### [What you have to do]
Exactly as shown, give the full listing again.

### [Excerpted records]
== Segment start ==

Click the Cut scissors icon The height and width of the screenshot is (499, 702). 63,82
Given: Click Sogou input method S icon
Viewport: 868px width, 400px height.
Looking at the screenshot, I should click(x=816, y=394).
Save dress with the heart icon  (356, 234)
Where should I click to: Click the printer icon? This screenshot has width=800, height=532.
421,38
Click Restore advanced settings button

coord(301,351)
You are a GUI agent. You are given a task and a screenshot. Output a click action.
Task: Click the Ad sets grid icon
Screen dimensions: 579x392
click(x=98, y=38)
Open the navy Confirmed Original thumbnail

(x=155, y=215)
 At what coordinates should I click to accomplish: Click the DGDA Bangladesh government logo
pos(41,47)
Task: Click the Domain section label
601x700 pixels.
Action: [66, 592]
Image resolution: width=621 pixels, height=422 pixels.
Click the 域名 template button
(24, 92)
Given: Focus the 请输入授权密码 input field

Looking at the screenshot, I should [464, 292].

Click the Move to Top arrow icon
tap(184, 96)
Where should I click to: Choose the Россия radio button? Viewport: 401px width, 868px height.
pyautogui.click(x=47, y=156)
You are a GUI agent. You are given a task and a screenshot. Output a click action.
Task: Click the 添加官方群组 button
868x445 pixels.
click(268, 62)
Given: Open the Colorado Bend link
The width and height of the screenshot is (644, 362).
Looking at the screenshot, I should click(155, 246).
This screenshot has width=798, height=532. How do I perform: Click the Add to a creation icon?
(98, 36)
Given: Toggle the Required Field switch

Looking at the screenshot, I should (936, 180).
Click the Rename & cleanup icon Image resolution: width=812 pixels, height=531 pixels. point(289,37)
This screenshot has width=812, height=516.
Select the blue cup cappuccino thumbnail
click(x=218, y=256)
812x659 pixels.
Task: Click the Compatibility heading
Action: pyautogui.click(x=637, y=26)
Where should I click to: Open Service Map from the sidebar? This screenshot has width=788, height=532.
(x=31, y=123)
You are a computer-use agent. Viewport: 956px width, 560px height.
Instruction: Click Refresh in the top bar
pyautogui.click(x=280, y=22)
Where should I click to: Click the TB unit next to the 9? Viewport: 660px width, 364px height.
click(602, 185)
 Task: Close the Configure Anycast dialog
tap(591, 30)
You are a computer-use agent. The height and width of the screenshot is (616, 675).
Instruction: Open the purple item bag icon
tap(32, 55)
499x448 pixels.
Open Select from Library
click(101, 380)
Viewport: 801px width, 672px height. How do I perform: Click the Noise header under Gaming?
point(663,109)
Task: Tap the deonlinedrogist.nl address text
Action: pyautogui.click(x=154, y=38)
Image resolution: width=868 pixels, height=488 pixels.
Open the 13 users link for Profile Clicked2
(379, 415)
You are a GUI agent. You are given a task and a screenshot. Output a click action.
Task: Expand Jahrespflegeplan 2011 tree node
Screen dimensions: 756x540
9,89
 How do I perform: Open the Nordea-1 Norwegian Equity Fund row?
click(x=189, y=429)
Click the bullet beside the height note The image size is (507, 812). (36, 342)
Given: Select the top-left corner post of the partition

== Segment end ==

### [Reply to the task]
Click the Cut scissors icon The height and width of the screenshot is (499, 702). 63,82
Given: Click Sogou input method S icon
Viewport: 868px width, 400px height.
Looking at the screenshot, I should click(x=816, y=394).
Save dress with the heart icon  (356, 234)
Where should I click to: Click the printer icon? This screenshot has width=800, height=532.
421,38
Click Restore advanced settings button

coord(301,351)
You are a GUI agent. You are given a task and a screenshot. Output a click action.
Task: Click the Ad sets grid icon
Screen dimensions: 579x392
click(x=98, y=38)
Open the navy Confirmed Original thumbnail

(x=155, y=215)
 At what coordinates should I click to accomplish: Click the DGDA Bangladesh government logo
pos(41,47)
Task: Click the Domain section label
601x700 pixels.
Action: [66, 592]
Image resolution: width=621 pixels, height=422 pixels.
Click the 域名 template button
(24, 92)
Given: Focus the 请输入授权密码 input field

Looking at the screenshot, I should [464, 292].

Click the Move to Top arrow icon
tap(184, 96)
Where should I click to: Choose the Россия radio button? Viewport: 401px width, 868px height.
pyautogui.click(x=47, y=156)
You are a GUI agent. You are given a task and a screenshot. Output a click action.
Task: Click the 添加官方群组 button
868x445 pixels.
click(268, 62)
Given: Open the Colorado Bend link
The width and height of the screenshot is (644, 362).
Looking at the screenshot, I should click(155, 246).
This screenshot has width=798, height=532. How do I perform: Click the Add to a creation icon?
(98, 36)
Given: Toggle the Required Field switch

Looking at the screenshot, I should (936, 180).
Click the Rename & cleanup icon Image resolution: width=812 pixels, height=531 pixels. point(289,37)
This screenshot has width=812, height=516.
Select the blue cup cappuccino thumbnail
click(x=218, y=256)
812x659 pixels.
Task: Click the Compatibility heading
Action: pyautogui.click(x=637, y=26)
Where should I click to: Open Service Map from the sidebar? This screenshot has width=788, height=532.
(x=31, y=123)
You are a computer-use agent. Viewport: 956px width, 560px height.
Instruction: Click Refresh in the top bar
pyautogui.click(x=280, y=22)
Where should I click to: Click the TB unit next to the 9? Viewport: 660px width, 364px height.
click(602, 185)
 Task: Close the Configure Anycast dialog
tap(591, 30)
You are a computer-use agent. The height and width of the screenshot is (616, 675).
Instruction: Open the purple item bag icon
tap(32, 55)
499x448 pixels.
Open Select from Library
click(101, 380)
Viewport: 801px width, 672px height. How do I perform: Click the Noise header under Gaming?
point(663,109)
Task: Tap the deonlinedrogist.nl address text
Action: pyautogui.click(x=154, y=38)
Image resolution: width=868 pixels, height=488 pixels.
Open the 13 users link for Profile Clicked2
(379, 415)
You are a GUI agent. You are given a task and a screenshot. Output a click action.
Task: Expand Jahrespflegeplan 2011 tree node
Screen dimensions: 756x540
9,89
 How do I perform: Open the Nordea-1 Norwegian Equity Fund row?
click(x=189, y=429)
Click the bullet beside the height note The image size is (507, 812). (36, 342)
Given: Select the top-left corner post of the partition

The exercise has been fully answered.